DeChooch stopped at the corner of Division and Emory, and I stopped about twenty feet behind him. It was a dark corner without a streetlight, but DeChooch's car was clear in my lights. DeChooch opened his door and got out all creaky-kneed and stooped. He looked at me for a moment, shielding his eyes against my brights. Then he matter-of-factly raised his arm and fired off three shots. Pow. Pow. Pow. Two hit the pavement beside my car and one zinged off my front bumper.
Yikes. So much for persuasion. I threw the CR-V into reverse and floored it. I wheeled around Morris Street, screeched to a stop, rammed the car into drive, and rocketed out of the Burg.

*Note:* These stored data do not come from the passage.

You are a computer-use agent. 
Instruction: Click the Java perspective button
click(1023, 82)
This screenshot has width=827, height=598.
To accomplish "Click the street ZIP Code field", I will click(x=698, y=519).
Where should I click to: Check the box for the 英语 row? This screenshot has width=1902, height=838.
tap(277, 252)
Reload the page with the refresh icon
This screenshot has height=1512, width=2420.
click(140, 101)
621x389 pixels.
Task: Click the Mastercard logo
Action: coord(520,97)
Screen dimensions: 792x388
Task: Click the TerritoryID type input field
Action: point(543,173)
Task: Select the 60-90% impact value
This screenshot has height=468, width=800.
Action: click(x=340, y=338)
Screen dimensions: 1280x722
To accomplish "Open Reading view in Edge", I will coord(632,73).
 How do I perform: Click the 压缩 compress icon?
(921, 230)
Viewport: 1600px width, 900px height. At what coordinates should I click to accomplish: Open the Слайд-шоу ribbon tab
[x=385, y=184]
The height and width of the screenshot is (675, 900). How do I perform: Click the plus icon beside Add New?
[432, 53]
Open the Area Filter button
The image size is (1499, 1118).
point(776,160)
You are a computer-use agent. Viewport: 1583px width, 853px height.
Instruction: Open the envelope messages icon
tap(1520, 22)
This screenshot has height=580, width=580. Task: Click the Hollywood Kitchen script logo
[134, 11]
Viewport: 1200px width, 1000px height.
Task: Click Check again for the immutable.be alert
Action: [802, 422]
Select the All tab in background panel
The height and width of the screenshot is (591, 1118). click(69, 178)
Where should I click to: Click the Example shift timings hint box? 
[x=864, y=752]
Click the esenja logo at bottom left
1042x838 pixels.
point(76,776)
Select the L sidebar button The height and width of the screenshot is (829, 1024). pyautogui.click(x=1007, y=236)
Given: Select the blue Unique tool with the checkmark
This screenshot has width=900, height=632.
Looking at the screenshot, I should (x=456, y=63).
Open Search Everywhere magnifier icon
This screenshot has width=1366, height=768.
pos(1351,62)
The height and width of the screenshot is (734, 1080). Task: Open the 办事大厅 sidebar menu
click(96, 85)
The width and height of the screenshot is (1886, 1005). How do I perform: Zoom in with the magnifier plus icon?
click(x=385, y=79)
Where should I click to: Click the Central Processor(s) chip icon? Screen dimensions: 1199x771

I'd pretty much stopped shaking by the time I parked in my lot and I'd ascertained that I hadn't wet my pants, so all in all, I was sort of proud of myself. There was a nasty gash in my bumper. Could have been worse, I told myself. Could have been a gash in my head. I was trying to cut Eddie DeChooch some slack because he was old and depressed, but truth is, I was starting to dislike him.
Mooner's clothes were still in the hall when I got out of the elevator, so I gathered them up on my way to my apartment. I paused at my door and listened. The television was on. Sounded like boxing. I was almost certain I'd shut the television off. I rested my forehead on the door. Now what?
I was still standing there with my forehead pressed to the door when the door opened and Morelli grinned out at me.
“One of those days, huh?”
I looked around. “Are you alone?”
“Who'd you expect to be here?”
“Batman, the Ghost of Christmas past, Jack the Ripper.” I dumped Mooner's clothes on the foyer floor. “I'm a little freaked. I just had a shoot-out with DeChooch. Except he was the only one with a gun.”
I gave Morelli the lurid details, and when I got to the part about not wetting my pants, the phone rang.
“Are you all right?” my mother wanted to know. “Your grandmother just got home and said you took off after Eddie DeChooch.”
“I'm fine, but I lost DeChooch.”
“Myra Szilagy told me they're hiring at the button factory. And they give benefits. You could probably get a good job on the line. Or maybe even in the office.”
Morelli was slouched on the couch, back to watching boxing, when I got off the phone. He was wearing a black T-shirt and a cream cable-knit sweater over jeans. He was lean and hard-muscled and darkly Mediterranean. He was a good cop. He could make my nipples tingle with a single look. And he was a New York Rangers fan. This made him just about perfect . . . except for the cop part.
/>
Bob the Dog was on the couch beside Morelli. Bob is a cross between a golden retriever and Chewbacca. He'd originally come to live with me but then decided he liked Morelli's house better. One of those guy things, I guess. So now Bob mostly lives with Morelli. It's okay with me since Bob eats everything. Left to his own devices Bob could reduce a house to nothing more than a few nails and some pieces of tile. And because Bob frequently takes in large quantities of roughage such as furniture, shoes, and houseplants, Bob frequently expels mountains of dog doody.